Collected data

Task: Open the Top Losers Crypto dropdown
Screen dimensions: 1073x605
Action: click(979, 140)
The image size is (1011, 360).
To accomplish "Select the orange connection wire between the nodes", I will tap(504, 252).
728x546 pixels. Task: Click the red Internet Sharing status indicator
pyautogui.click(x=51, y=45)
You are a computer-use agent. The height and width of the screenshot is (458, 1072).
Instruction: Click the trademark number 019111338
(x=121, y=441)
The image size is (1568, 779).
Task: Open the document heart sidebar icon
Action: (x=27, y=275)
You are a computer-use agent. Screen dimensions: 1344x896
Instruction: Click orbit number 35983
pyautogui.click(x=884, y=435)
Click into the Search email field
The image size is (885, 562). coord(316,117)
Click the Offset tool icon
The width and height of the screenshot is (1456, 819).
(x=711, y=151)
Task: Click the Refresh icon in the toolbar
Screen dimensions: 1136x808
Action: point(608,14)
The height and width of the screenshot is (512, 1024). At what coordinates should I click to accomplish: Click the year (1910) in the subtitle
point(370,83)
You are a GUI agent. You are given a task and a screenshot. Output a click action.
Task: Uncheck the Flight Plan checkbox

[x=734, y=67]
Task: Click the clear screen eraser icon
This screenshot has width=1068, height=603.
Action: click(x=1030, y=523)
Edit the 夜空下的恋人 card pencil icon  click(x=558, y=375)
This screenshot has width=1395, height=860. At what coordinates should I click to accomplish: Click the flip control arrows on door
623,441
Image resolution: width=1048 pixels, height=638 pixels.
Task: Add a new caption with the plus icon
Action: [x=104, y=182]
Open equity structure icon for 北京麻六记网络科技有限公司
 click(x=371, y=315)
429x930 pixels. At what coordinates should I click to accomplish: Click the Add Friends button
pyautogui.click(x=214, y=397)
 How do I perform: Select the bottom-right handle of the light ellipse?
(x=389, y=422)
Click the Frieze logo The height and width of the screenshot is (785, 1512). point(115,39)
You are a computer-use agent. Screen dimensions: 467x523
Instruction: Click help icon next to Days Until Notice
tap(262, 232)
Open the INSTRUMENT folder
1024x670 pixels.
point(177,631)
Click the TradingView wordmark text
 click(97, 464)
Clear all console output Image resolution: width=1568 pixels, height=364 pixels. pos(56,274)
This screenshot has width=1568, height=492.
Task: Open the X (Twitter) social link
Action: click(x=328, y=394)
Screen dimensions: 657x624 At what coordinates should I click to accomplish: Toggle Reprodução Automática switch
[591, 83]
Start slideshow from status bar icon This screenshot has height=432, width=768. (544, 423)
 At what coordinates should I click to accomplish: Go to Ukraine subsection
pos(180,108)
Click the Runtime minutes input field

• _WHAT YOU HAVE TO DO_: Every line in the records that holds the word "agent" should be copied into the answer.

• _OUTPUT OF THE EXERCISE_:
You are a computer-use agent. The height and width of the screenshot is (458, 1072).
You are a computer-use agent. Screen dimensions: 1344x896
You are a GUI agent. You are given a task and a screenshot. Output a click action.
You are a computer-use agent. Screen dimensions: 467x523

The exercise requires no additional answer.